Goal of the exercise
Leave every picture out and print exactly the lines that run from the one containing "Where should I" to the end of the listing.

*** Begin section ***

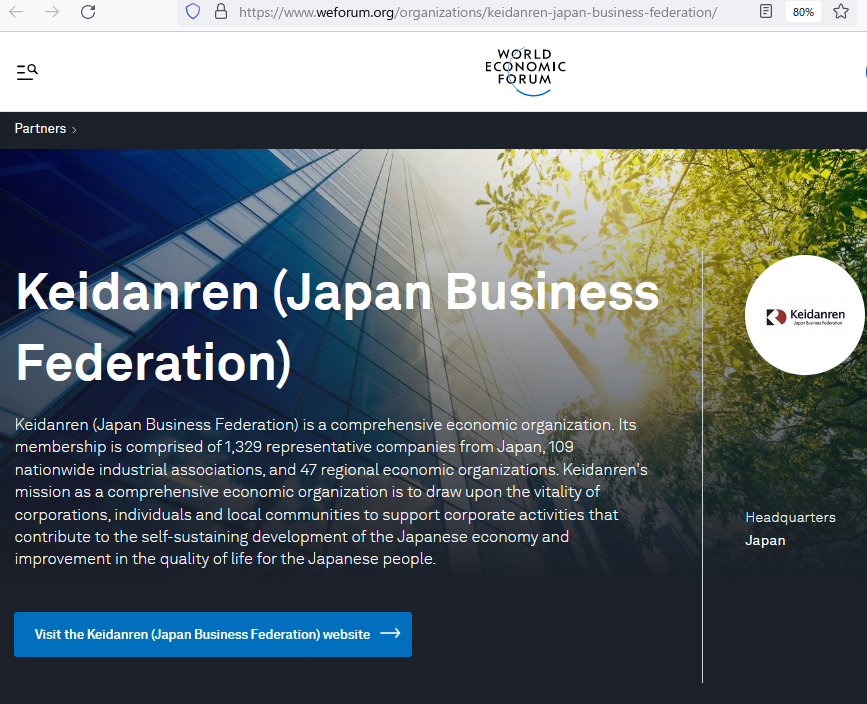This screenshot has width=867, height=704.
Task: Reload the current page
Action: [x=88, y=12]
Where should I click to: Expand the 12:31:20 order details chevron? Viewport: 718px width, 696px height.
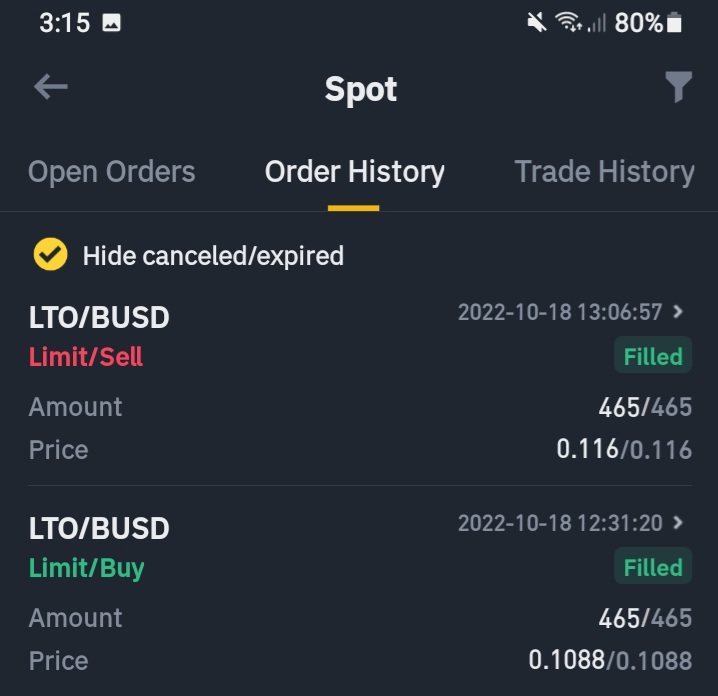(678, 522)
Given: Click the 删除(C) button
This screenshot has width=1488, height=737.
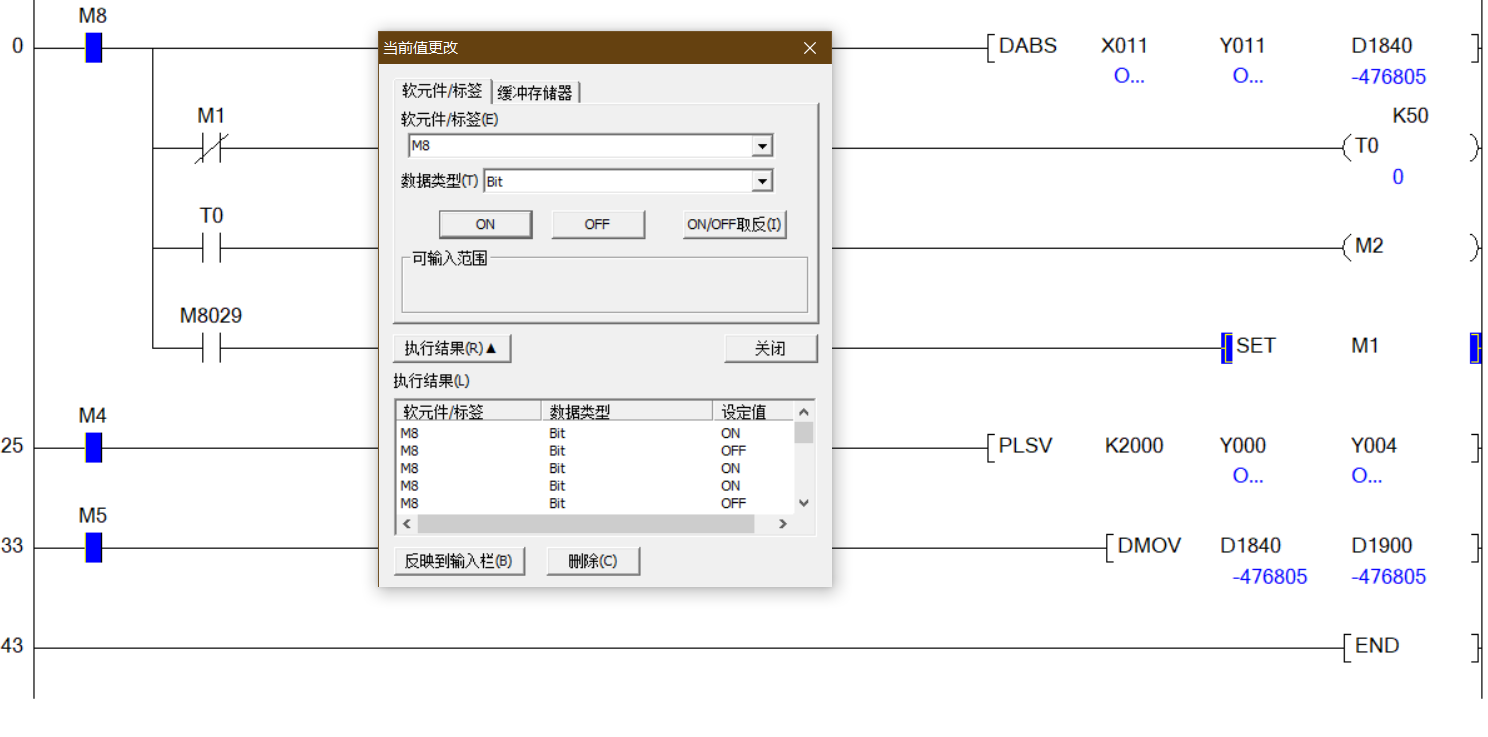Looking at the screenshot, I should point(592,561).
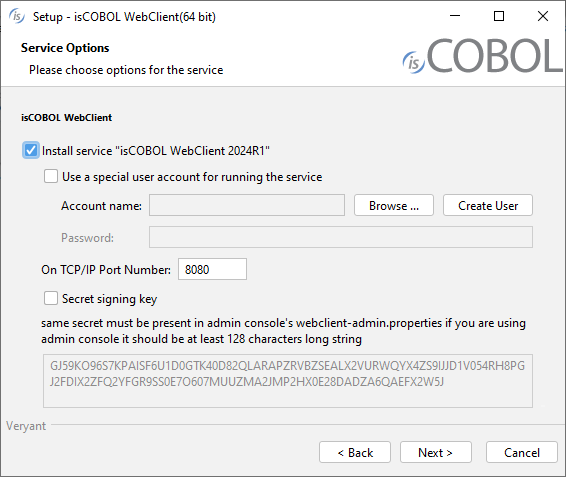Click the Veryant label at bottom
This screenshot has height=477, width=566.
(x=26, y=426)
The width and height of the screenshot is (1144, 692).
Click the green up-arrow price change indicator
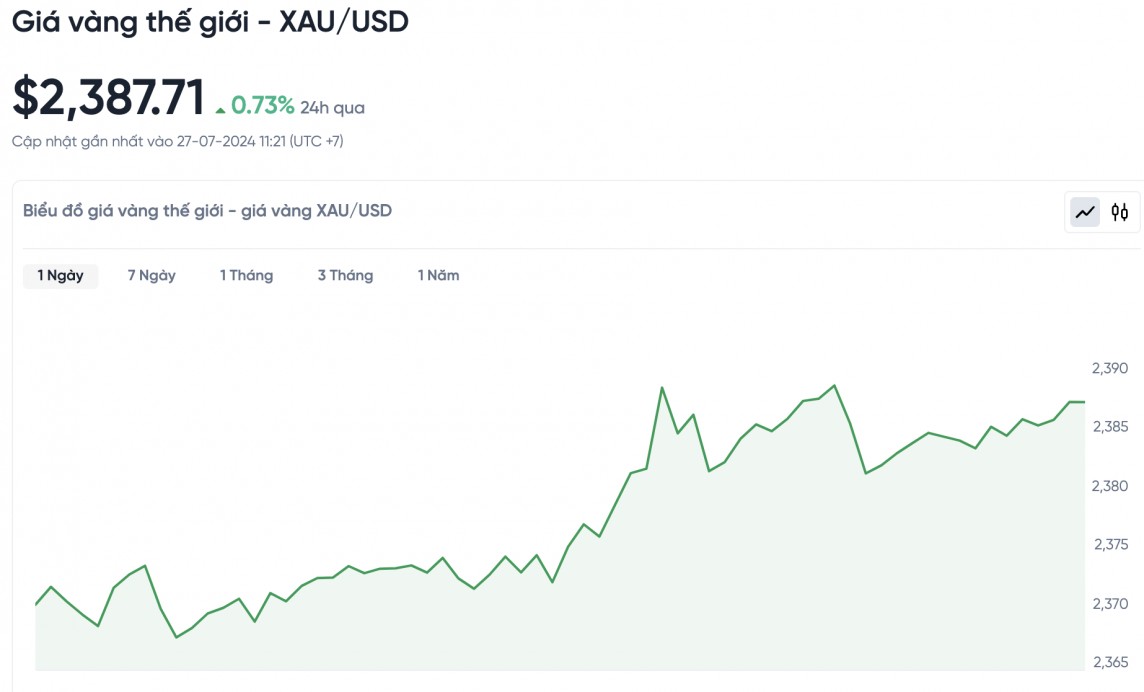point(221,108)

*** End section ***

Exercise solution
Where should I click to: Expand the 12:31:20 order details chevron? Viewport: 718px width, 696px height.
(678, 522)
Given: Click the 删除(C) button
This screenshot has width=1488, height=737.
Looking at the screenshot, I should point(592,561).
Click the Veryant label at bottom
This screenshot has height=477, width=566.
(x=26, y=426)
The width and height of the screenshot is (1144, 692).
Click the green up-arrow price change indicator
point(221,108)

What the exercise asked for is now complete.